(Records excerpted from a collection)
——————————
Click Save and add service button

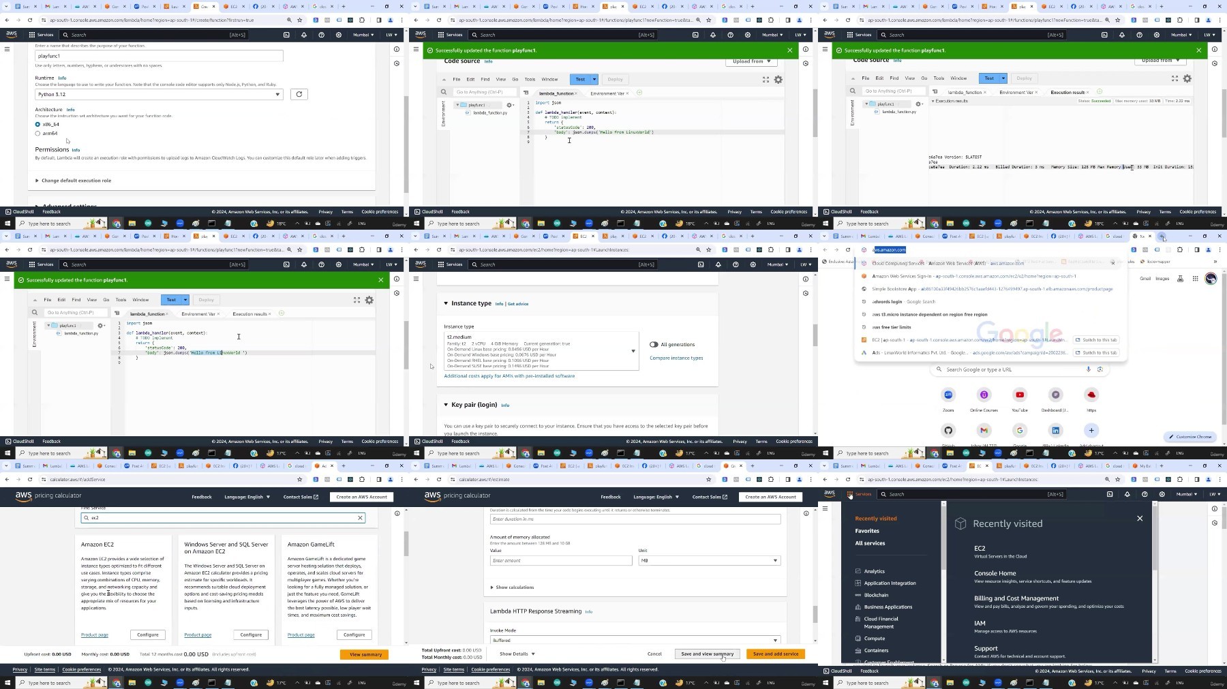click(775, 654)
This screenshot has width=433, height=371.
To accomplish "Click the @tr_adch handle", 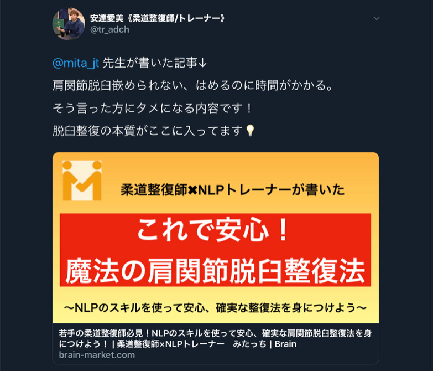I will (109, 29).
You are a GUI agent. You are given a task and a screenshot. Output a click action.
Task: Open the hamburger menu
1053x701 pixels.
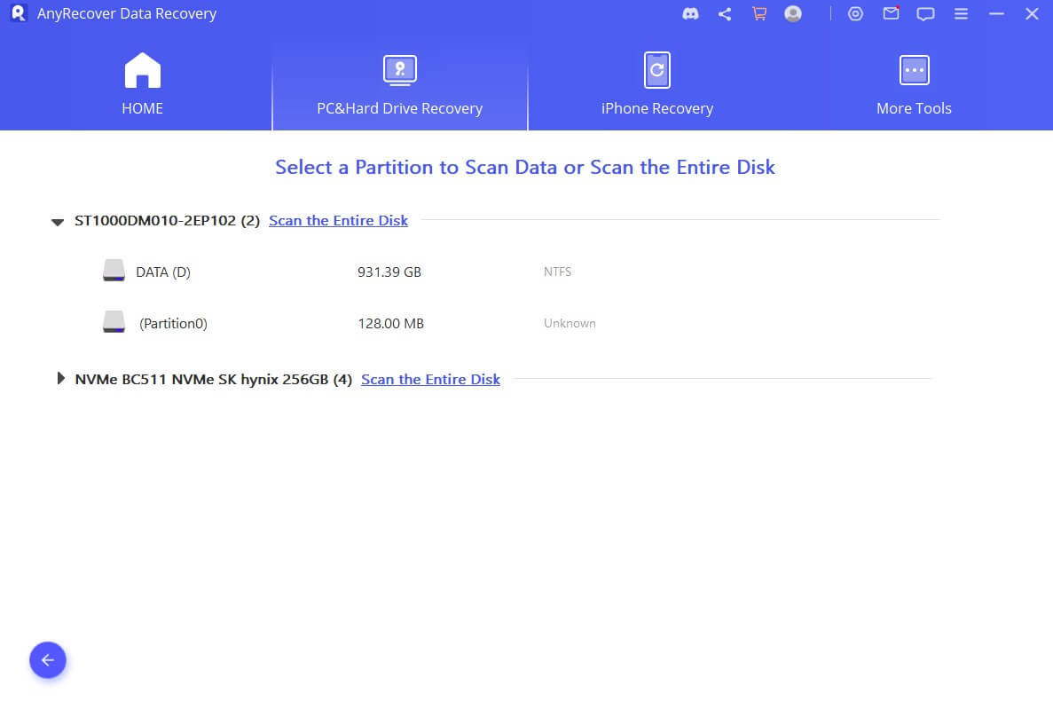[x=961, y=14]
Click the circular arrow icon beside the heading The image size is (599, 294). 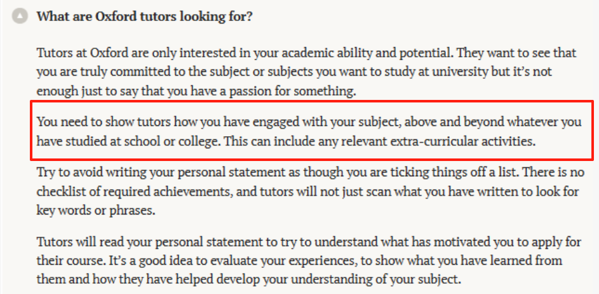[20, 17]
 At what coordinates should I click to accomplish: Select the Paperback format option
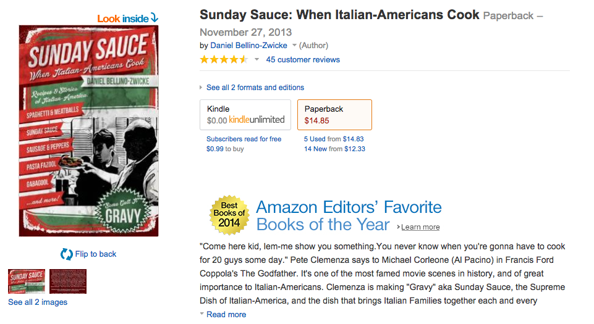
——————————
Filter the entries and keep only the lines holding "screenshot".

This screenshot has width=433, height=371.
You are a GUI agent. You are given a task and a screenshot. Output a click action.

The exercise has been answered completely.